The population density was 2,230.72 PD/sqmi. There were 2,812 housing units at an average density of 977.07 /sqmi. Of the 2,812 housing units, 3.4% were vacant. The homeowner vacancy rate was 1.0% and the rental vacancy rate was 4.3%.

There were 2,717 households in the city, of which 26.5% had children under the age of 18 living in them. Of all households, 43.6% were married-couple households, 20.6% were households with a male householder and no spouse or partner present, and 30.9% were households with a female householder and no spouse or partner present.
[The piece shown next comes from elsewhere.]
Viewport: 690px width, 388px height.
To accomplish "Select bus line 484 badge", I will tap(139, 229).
About 32.1% of all households were made up of individuals, and 16.8% had someone living alone who was 65 years of age or older.

===Income and poverty===
The median income for a household in the city was $67,201, and the median income for a family was $90,804. Males had a median income of $52,837 versus $38,649 for females. The per capita income for the city was $44,265. About 5.7% of families and 6.8% of the population were below the poverty line, including 13.2% of those under age 18 and 4.3% of those age 65 or over.
==Economy==
The International Union of Operating Engineers (IUOE) Local 150 is based in Countryside at 6200 Joliet Road.
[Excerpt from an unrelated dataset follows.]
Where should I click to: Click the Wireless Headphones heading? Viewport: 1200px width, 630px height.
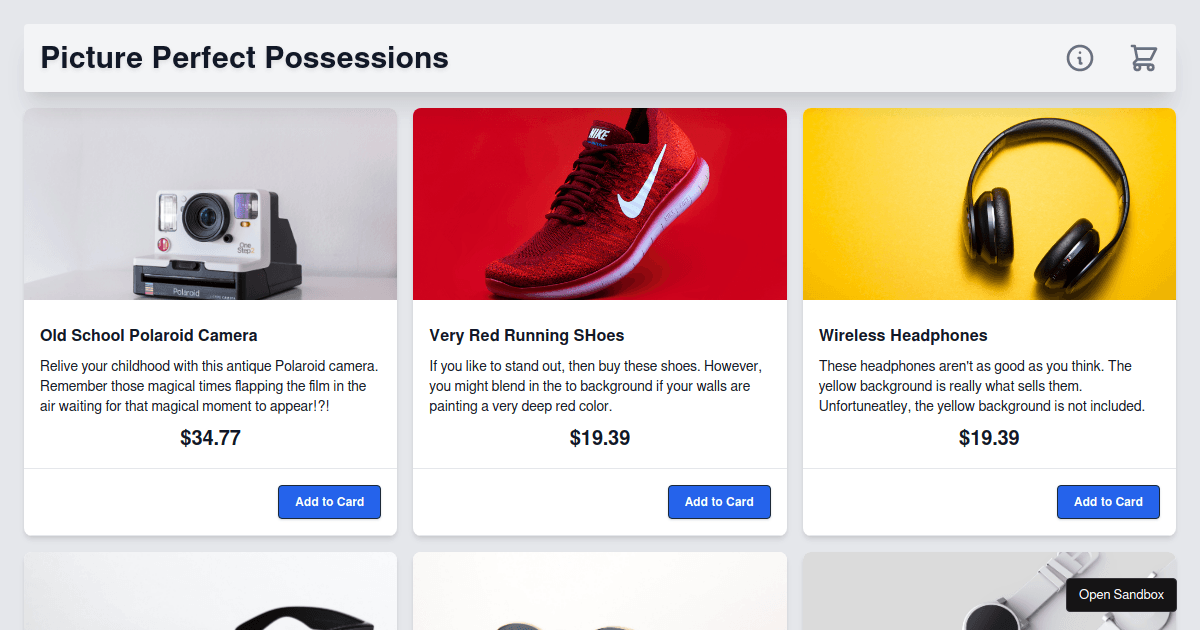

Countryside Plaza is a large draw for regional shopping.

==Government==
Countryside is in Illinois's 6th congressional district.

==Education==
Countryside is served by La Grange School District 105 and Pleasantdale School District 107. Elementary students attend Ideal Elementary School in Countryside or Pleasantdale Elementary School in Willow Springs. Middle school students attend William F.Gurrie Middle School in La Grange or Pleasantdale Middle School in Burr Ridge IL. High school students move onto Lyons Township High School District 204 which has campuses in La Grange, and Western Springs.

==Infrastructure==
===Fire department===
Countryside is served by the Pleasantview Fire Protection District, founded in 1946. It is directed by a board of trustees which is elected by the areas which make up the district. The fire district currently maintains three stations in its coverage area.

===Transportation===
Pace provides bus service on routes 330 and 392 connecting Countryside to Summit, O'Hare International Airport and other destinations.